Alors qu'il était adjoint de l'EI dans le sud de Mossoul (nord de l'Irak) en 2014, il aurait occupé un poste de ministre des Finances de l'EI, supervisant les revenus du groupe tirés des ventes illicites de pétrole, de gaz, d'antiquités, selon le programme Rewards for Justice du département d'État.

Après une montée en puissance fulgurante en 2014 en Irak et en Syrie voisine et la conquête de vastes territoires, l'EI a vu son califat vaciller sous le coup d'offensives successives dans ces deux pays. L'Irak a proclamé sa victoire contre les djihadistes fin 2017 et l'EI a été défait en Syrie en 2019.

Aujourd'hui, l'EImaintient une présence largement clandestine en Irak et en Syrie et mène une insurrection soutenue de part et d'autre de la frontière entre les deux pays, selon un rapport onusien publié début 2021. Dans ces deux pays, l'organisation djihadiste conserverait en tout 10 000 combattants actifs, d'après ce rapport.

Traqué, Abou Bakr al-Baghdadi est mort dans une opération américaine en octobre 2019 en Syrie.

Mais l'EI reste une menace, ses combattants ayant renoué avec la clandestinité et continuant de mener des attentats en Irak et en Syrie.

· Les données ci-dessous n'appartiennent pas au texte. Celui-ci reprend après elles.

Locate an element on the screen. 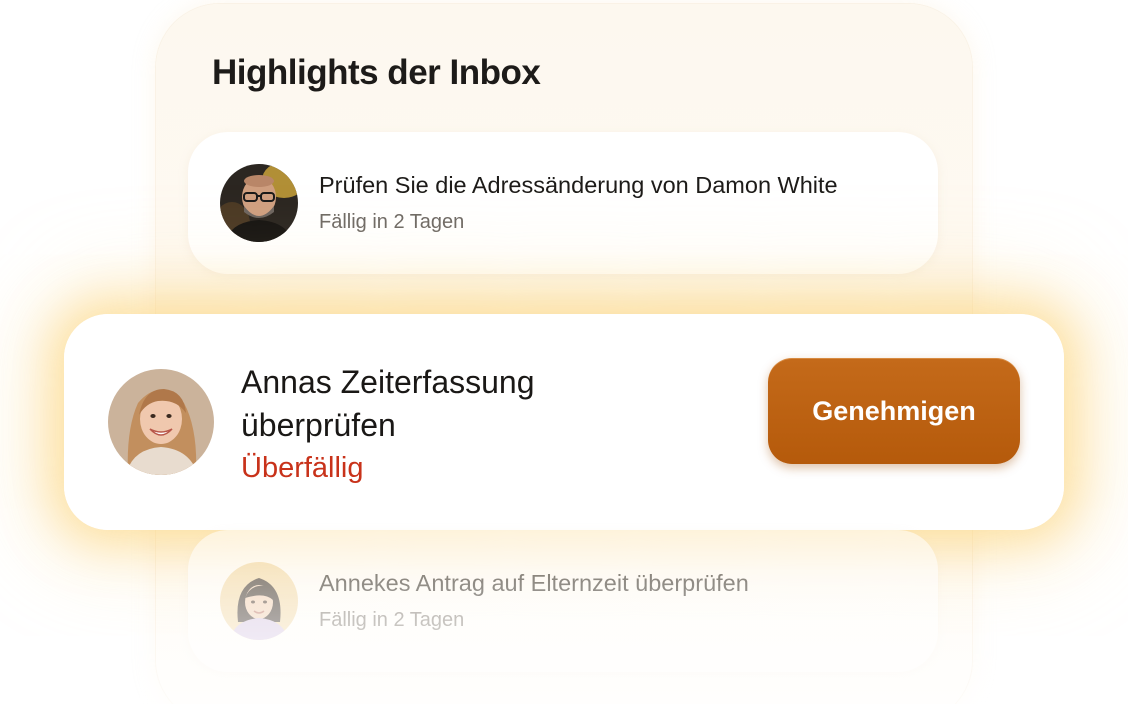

Le dernier attentat d'envergure revendiqué par l'EI en Irak a visé en juillet dernier un marché du quartier chiite de Sadr City, à Bagdad, qui a fait une trentaine de morts.

En Irak, la situation financière des djihadistes est tendue, selon un responsable de la coalition internationale antidjihadistes emmenée par les États-Unis.